» **WHAT TO PRODUCE**
Begin at the line containing "The height and width of the screenshot is (592, 1024)." in the entries below and end at the line containing "Task: Uncheck Hide"; transcribe that range exactly and nothing outside it.

Segment Start: SUPPLIED INFORMATION

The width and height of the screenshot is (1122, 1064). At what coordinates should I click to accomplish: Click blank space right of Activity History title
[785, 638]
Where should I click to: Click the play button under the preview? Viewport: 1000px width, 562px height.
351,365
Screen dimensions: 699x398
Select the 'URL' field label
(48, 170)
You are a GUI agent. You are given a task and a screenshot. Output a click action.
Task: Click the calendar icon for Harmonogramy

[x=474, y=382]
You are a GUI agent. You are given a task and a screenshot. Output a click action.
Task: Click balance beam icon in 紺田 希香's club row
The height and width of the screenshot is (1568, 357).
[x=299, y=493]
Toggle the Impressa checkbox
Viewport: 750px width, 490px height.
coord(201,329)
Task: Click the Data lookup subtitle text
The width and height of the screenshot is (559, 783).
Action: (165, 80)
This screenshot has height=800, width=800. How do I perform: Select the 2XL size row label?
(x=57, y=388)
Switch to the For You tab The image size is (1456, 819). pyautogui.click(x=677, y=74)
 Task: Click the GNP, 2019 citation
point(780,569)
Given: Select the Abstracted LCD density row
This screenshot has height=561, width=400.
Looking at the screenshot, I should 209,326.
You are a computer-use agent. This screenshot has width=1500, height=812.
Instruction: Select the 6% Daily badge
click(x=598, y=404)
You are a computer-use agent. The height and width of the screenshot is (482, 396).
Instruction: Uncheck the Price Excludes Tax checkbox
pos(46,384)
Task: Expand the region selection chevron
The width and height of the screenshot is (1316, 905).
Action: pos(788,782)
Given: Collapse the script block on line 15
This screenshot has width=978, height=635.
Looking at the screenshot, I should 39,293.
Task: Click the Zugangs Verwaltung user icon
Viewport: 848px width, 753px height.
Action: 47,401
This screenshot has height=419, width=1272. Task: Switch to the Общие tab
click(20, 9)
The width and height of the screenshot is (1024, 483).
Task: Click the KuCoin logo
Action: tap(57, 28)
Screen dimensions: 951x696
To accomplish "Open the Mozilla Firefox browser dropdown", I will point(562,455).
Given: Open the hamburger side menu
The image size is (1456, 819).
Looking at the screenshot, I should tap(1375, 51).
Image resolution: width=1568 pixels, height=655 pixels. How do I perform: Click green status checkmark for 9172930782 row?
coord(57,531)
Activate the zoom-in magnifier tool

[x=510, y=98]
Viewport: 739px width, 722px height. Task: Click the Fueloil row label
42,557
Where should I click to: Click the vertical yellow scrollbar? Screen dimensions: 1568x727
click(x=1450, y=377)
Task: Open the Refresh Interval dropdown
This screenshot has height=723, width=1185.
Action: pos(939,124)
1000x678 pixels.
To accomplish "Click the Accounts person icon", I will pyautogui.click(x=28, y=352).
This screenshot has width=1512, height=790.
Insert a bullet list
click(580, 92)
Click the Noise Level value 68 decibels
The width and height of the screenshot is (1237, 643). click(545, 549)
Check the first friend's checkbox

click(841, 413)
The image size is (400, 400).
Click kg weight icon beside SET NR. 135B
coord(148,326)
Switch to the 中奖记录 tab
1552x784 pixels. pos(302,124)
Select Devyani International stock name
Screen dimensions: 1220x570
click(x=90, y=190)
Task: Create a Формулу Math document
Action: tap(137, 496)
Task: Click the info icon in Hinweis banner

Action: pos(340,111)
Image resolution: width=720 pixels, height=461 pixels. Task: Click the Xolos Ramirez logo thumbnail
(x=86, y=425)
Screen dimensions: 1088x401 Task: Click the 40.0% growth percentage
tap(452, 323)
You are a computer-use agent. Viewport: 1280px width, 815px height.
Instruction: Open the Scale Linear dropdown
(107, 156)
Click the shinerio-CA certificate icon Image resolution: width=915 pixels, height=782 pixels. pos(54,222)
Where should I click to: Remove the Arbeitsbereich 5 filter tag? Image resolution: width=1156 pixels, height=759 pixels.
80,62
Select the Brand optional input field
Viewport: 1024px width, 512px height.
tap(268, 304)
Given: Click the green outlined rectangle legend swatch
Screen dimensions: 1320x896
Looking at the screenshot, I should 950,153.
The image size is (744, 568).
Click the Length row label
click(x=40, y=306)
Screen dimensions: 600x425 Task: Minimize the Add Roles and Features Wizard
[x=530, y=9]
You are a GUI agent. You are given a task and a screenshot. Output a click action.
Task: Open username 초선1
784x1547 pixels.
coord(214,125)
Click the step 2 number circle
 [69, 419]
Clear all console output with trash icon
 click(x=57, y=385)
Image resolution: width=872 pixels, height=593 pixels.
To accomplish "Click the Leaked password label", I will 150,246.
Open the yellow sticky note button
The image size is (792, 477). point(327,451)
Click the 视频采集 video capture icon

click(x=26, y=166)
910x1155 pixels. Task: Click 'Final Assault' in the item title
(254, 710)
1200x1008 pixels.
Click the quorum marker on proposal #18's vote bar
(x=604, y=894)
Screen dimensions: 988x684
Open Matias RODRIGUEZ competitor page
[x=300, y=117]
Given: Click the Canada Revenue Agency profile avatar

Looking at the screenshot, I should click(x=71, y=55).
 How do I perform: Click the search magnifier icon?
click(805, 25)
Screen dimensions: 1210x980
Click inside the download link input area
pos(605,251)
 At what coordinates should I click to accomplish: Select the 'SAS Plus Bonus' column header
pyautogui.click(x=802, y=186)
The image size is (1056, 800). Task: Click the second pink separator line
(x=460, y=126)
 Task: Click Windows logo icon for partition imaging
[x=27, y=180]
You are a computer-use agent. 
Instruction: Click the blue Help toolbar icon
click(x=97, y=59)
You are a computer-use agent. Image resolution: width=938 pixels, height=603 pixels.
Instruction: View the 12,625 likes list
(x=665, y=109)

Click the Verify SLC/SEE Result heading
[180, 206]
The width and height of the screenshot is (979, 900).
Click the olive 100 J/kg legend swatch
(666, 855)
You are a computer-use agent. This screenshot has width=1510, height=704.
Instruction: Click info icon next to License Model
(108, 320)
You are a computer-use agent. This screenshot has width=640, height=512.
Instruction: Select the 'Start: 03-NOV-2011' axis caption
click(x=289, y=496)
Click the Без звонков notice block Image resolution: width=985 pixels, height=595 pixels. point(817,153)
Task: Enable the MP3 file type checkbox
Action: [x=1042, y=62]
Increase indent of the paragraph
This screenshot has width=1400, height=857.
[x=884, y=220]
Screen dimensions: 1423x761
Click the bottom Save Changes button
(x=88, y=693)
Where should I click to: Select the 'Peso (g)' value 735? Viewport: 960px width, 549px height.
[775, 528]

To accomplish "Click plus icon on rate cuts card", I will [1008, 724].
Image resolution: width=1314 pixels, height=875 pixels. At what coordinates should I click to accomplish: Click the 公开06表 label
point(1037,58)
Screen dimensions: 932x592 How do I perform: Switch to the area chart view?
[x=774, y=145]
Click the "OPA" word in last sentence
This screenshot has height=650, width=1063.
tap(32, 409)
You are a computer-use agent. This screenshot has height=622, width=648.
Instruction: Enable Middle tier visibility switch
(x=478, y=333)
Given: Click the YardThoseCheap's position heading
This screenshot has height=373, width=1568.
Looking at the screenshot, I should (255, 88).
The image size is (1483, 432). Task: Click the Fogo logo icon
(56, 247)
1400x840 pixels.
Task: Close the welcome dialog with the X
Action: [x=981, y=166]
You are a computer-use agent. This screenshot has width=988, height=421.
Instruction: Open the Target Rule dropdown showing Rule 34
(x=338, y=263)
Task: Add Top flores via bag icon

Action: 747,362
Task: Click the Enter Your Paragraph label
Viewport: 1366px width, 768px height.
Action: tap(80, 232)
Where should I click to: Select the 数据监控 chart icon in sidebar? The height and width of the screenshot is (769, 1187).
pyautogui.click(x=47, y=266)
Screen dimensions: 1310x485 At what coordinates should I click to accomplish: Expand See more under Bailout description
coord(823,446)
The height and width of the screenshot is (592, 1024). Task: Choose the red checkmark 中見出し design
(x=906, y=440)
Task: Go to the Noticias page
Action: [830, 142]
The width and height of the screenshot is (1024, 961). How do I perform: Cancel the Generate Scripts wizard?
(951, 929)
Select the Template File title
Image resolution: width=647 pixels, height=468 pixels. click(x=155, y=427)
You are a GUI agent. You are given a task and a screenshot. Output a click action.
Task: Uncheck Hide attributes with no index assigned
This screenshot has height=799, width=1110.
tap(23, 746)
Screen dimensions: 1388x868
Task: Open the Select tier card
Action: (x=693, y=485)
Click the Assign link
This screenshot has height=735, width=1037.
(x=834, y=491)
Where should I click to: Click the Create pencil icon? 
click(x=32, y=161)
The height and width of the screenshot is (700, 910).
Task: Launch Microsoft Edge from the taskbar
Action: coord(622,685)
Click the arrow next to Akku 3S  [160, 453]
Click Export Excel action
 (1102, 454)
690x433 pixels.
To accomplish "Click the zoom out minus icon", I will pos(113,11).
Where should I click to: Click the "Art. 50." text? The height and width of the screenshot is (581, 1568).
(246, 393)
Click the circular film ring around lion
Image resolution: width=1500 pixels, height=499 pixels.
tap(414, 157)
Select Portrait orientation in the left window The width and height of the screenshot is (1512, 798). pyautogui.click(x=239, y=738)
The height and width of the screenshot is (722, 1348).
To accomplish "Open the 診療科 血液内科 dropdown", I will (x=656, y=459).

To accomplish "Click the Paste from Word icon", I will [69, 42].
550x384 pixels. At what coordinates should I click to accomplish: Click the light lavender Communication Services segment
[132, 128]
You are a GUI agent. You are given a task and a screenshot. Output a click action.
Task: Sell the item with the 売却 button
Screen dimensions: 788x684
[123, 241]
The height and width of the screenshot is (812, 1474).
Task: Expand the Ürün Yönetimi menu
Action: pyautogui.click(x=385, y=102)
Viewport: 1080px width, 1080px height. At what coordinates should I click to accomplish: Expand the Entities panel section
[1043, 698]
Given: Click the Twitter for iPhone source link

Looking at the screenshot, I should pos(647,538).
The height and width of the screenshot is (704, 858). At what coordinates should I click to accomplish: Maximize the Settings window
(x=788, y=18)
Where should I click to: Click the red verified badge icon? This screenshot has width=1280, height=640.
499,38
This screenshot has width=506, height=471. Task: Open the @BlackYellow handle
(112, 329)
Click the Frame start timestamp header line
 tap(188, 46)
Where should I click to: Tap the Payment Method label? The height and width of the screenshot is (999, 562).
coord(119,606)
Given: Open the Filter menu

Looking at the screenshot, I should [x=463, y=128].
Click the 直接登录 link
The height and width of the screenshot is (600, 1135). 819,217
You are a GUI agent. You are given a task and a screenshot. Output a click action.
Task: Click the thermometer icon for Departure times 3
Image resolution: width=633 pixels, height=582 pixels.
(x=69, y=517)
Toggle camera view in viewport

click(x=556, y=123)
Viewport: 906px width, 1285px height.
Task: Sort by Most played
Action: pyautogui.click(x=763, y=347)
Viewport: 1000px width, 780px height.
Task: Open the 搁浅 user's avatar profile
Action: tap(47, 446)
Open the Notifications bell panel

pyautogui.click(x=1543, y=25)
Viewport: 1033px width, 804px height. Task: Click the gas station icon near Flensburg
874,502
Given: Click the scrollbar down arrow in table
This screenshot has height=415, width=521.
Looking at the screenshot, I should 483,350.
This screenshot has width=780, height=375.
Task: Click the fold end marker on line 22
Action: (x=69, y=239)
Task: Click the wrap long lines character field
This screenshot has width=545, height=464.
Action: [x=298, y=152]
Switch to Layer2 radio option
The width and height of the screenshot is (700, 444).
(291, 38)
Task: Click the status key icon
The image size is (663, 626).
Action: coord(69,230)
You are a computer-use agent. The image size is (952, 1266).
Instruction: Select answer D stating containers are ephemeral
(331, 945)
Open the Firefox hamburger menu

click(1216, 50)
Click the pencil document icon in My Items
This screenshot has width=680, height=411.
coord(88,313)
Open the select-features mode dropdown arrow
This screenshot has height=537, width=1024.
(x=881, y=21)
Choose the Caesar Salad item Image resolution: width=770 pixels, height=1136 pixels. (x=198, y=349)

Segment End: SUPPLIED INFORMATION

» **RESULT**
The height and width of the screenshot is (592, 1024). Task: Choose the red checkmark 中見出し design
(x=906, y=440)
Task: Go to the Noticias page
Action: [830, 142]
The width and height of the screenshot is (1024, 961). How do I perform: Cancel the Generate Scripts wizard?
(951, 929)
Select the Template File title
Image resolution: width=647 pixels, height=468 pixels. click(x=155, y=427)
You are a GUI agent. You are given a task and a screenshot. Output a click action.
Task: Uncheck Hide attributes with no index assigned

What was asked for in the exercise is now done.